In the July to April period of the just-concluded fiscal year, the financial account stood at $2.23 billion, which was negative for more than a year, according to data from the BB.
A key part of the balance of payments, the financial account covers claims or liabilities to non-residents concerning financial assets. Its components include foreign direct investment, medium and long-term loans, trade credit, net aid flows, portfolio investments, and reserve assets.
On the other hand, the balance of the current account, which records a nation's transactions with the rest of the world, slipped to negative territory in the first 10 months of 2023-24. It stood at $5.72 billion in negative, BB data showed.
A senior official of the central bank told The Daily Star that the change in the BoP had occurred due to the change in accounting method.
He explained the gap between the figure provided by the EPB and the BB has been adjusted. "That's why, the current account balance turned negative while the financial account became positive."
For a long period, there was more than a $10 billion gap between the export data provided by the EPB and the BB, with the former showing a higher shipment compared to the latter, raising questions.

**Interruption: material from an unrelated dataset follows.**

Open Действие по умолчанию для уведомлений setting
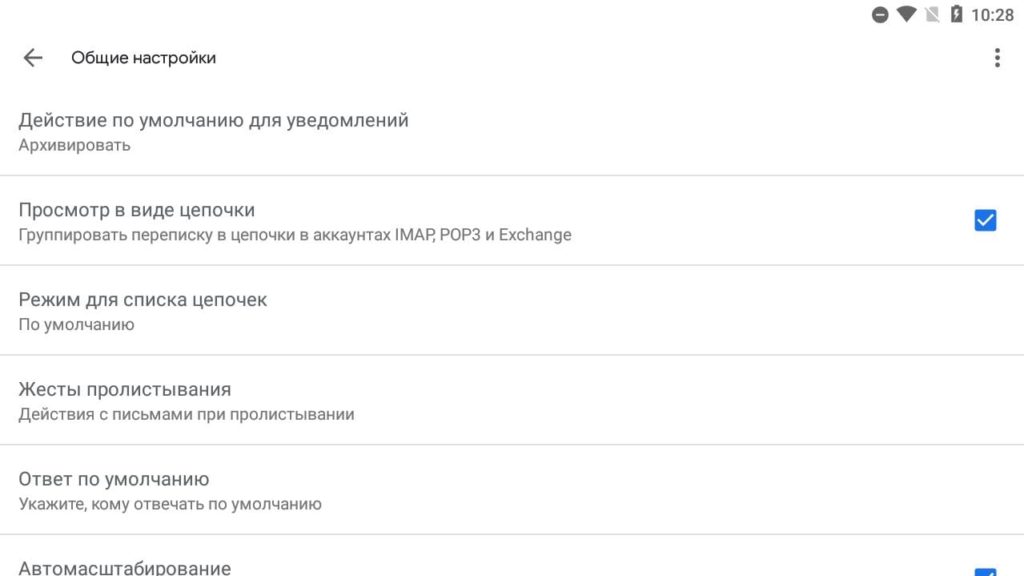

This prompted the International Monetary Fund (IMF) to come up with the observation in December last year that Bangladesh might have experienced capital flight in 2022-23 evidenced by the unusual outflow of funds as well as unrealised export proceeds.

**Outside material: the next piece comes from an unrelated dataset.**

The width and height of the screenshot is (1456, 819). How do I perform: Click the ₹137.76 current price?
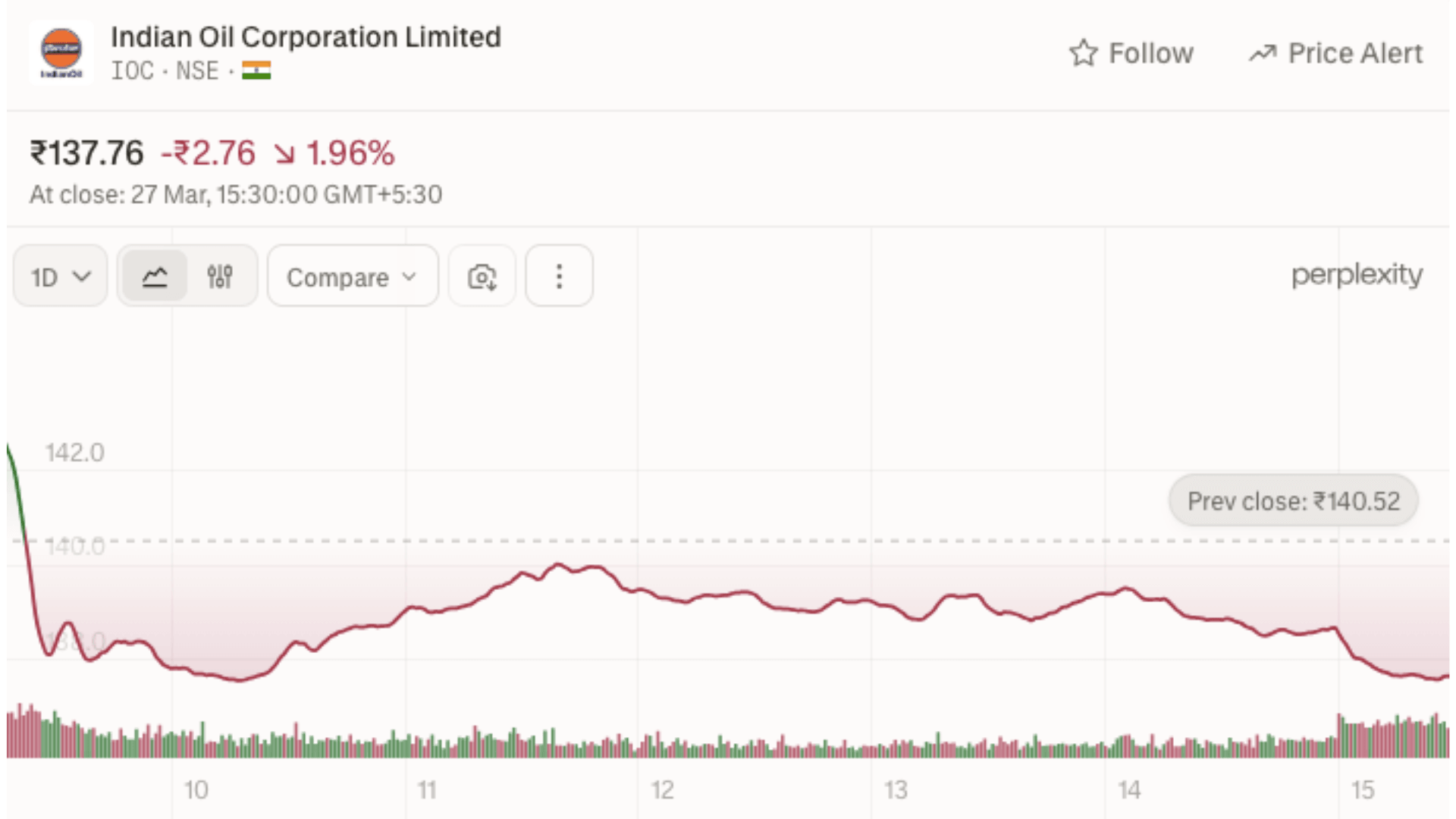[x=86, y=152]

It said the financial account experienced an outflow of 0.5 percent of GDP in 2022-23, compared to inflows historically averaging about 2.5 percent of GDP, signalling capital flight.
Yesterday, officials of the central bank said the EPB publishes figures based on the data from the customs department. Due to procedural reasons, the customs department took into account the same export data more than once in many cases, which is known as double or triple counting.
They said that even when shipments were rejected by the customs, they were still considered while preparing the export data. As a result, the EPB data showed higher exports than the actual sales in the global markets by local exporters.
The gap has been adjusted as per the recommendation of the IMF's $4.7 billion loan programme.
Following the revision, export earnings fell 6.8 percent to $33.67 billion in July-April of 2023-24. It rose 3.93 percent year-on-year to $47.47 billion when the EPB disclosed the data for the same period in May.
Speaking to The Daily Star, Ahsan H Mansur, executive director of the Policy Research Institute of Bangladesh, said that the revision in the BoP is the result of the change in accounting methodology.
"The financial account turned positive due to the change," he said, adding that it does not indicate that the economy's health has improved.
Bangladesh has been facing an economic crisis for the past two years owing to a sharp fall in foreign currency reserves, driven by higher outflows compared to inflows.
Inflation has surged while the local currency has lost its value by a third.
The economist said that there are some positive signs in the economy, but it will take some time to bring down higher inflation.
BB data showed that trade credit stood at negative $1.68 billion in July-April against a positive $2.43 billion during the same period of FY23. Net FDI rose 0.7 percent to $1.36 billion.
Imports fell 12.3 percent to $52.37 billion and the trade gap was $18.69 billion, down from $23.60 billion a year ago.
The overall balance was $5.56 billion, again a decrease from $8.80 billion.